CH: So, unstructured content, say you were writing about the about page of a museum, and part of what you were talking about were opening hours. You could narratively describe the opening hours we’re open Monday through Friday, nine to five except on Thursdays where we’re open until eight, it’s all true, and accurate. But you could also structure those opening hours to be very explicit on Mondays, we open at nine, and close at five. On Tuesday, nine to five, Wednesday nine to eight, and then you have that information, you can reuse it. It’s explicitly opening time, and it’s explicitly a time which is a type of data value that allows you to sort, and make other connections. You can put specific dates in like we’re closed on Christmas Day, or Thanksgiving Day, or whatever dates you’re closed, not just days of the week. So, hopefully that helps. It’s taking something like a big blob of body content, and turning it into explicit stuff. That doesn’t mean you’re not still going to have narrative text, of course you are. But as much as if you can start with what can I structure, and make explicit entities, then I find that that can be about 80% of content in any given corpus, and the rest would become narrative, and more body content.
SO: So, I’m trying to take these in order from least complex to most complex, which is not actually working that well because… Audience, thank you. You have some great stuff in here. Okay. “Is there a right way to provide structured content to AI in order to teach it? And does the format change anything? Is it better, for example, to provide DITA XML content in PDF, or with a DITA map file, which would be the backend XML?” What do we do with that?

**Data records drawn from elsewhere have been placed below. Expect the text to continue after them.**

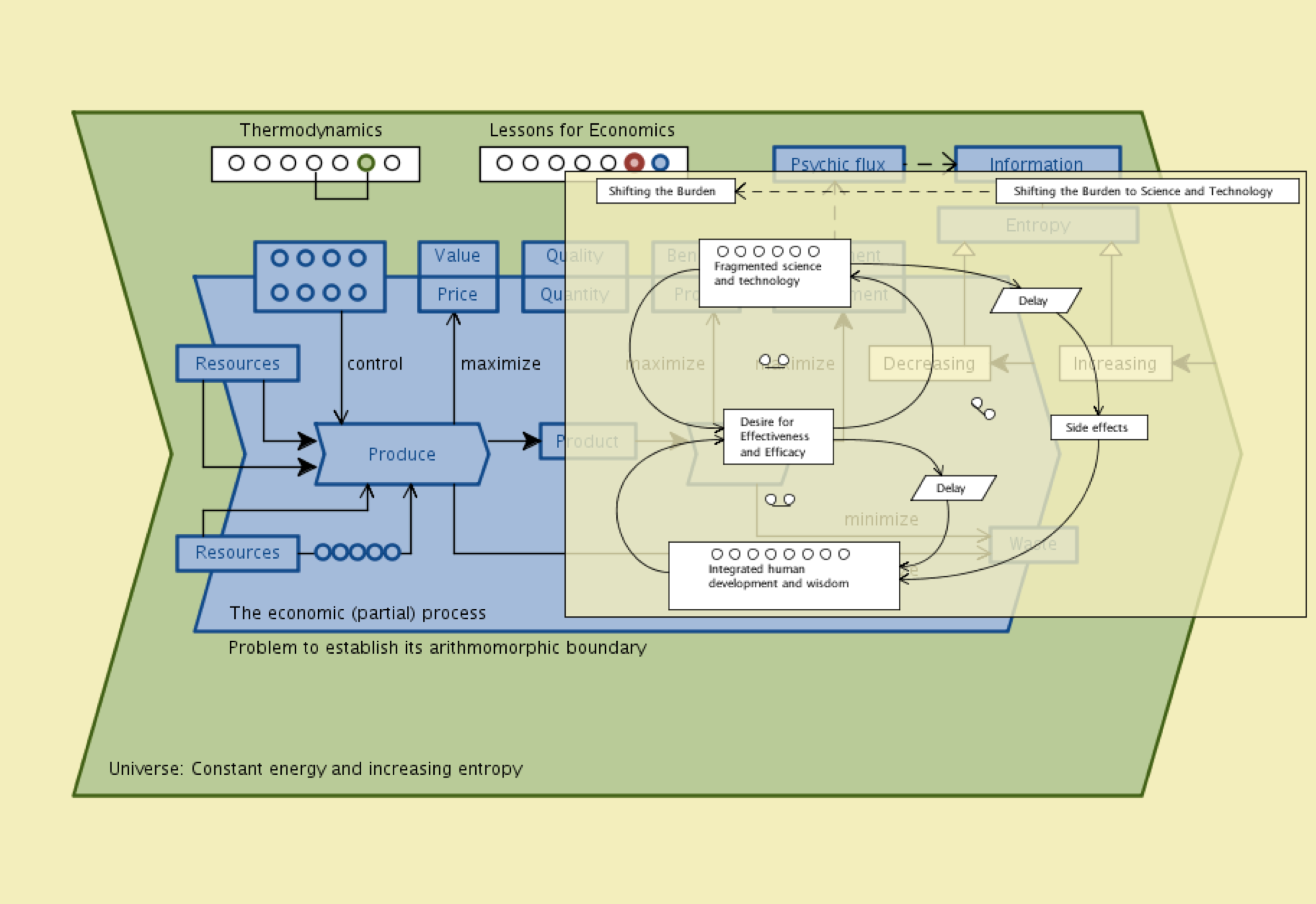The width and height of the screenshot is (1316, 904).
Task: Click the Side effects box
Action: pos(1098,428)
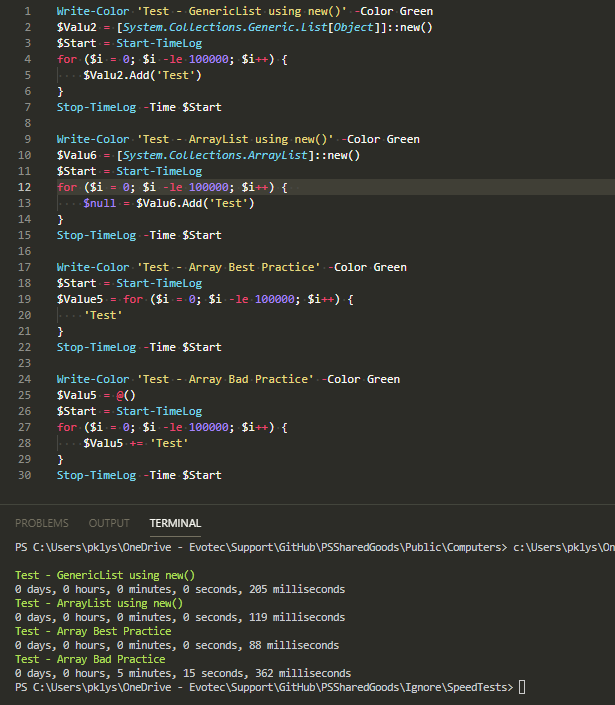Image resolution: width=615 pixels, height=705 pixels.
Task: Place cursor on += operator on line 28
Action: [133, 443]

CH: I cannot answer that question.
SO: So, I will say that PDF is… I would say that you’re better the closer you are to the source because PDF essentially is a rendering, it’s an output where everything’s been kind of jammed together, and the backend probably has more metadata, and more structure on it if you’re talking specifically about DITA XML versus PDF. So, you probably want to run it against the DITA content. And having said that, I would actually argue that your third alternative might be to run it out to HTML, and process the HTML. I would consider most of those things to be better options than PDF at a high level. I mean, the actual answer is it depends, and that nobody likes that answer. Okay, I’ve got more of a businessy question, and I actually have a couple of these. “How do you make a case to senior leaders to invest in the information layer, and content structure? They seem to want the AI chatbots, and apps, but backend structure, they’re not investing in the backend structure. So, data scientists are being asked to solve things with LLMs rather than information architects, and content strategists being recruited to improve the source content, and the metadata.”
CH: Yes. So, I’ll just kind of go back. So, part of this is change management. It’s not content strategy, or information architecture, or structured content. It’s not about that. It’s about what’s in it for them. They can hire more data scientists, and do all this work for more money with worse results, or they can do it the way that’s going to ultimately save them money, and get better results. Obviously, you would need to tailor your case for your organization, but there’s more evidence that this is happening. My feed on LinkedIn, which admittedly is full of a bunch of IA geeks, and structured content geeks who I love dearly, and learn from every day is full of, “You can’t have good AI without good IA.” And they’re providing more ways that that’s true. So, follow some IAs, see what they’re learning, follow people who are doing early experiments, and see what that is. And again, start small. If you have control over a project where you can do an experiment to show the value of structured content, do that so you can use that as part of your evidence, but there’s no way you’re going to get anyone to pay attention to, if you go up the chain several steps from wherever you are, and say, “We need to do structured content, or AI won’t work.” You’ll just be pushed aside. So, figure out what matters to those people. Figure out how you can make the case to get them to what they want. It’s really hard to overcome shiny object syndrome, and we’re definitely in that, but there are going to be stories about bad things happening very soon. And if you’re in the US, you probably remember 10, 12 years ago, whenever it was healthcare.gov rollout disaster, everybody was like, “Oh, we can’t be the next healthcare.gov”, and then that faded. And so now we need these failure stories to help make the case for avoiding them. So, watch for those as well. I don’t wish anyone failure, but it’s going to happen. So, that’s another thing be like if you can see into the future, and say, “This is what’s going to happen if we don’t change how we work, and I’d like to experiment”, that might be your case.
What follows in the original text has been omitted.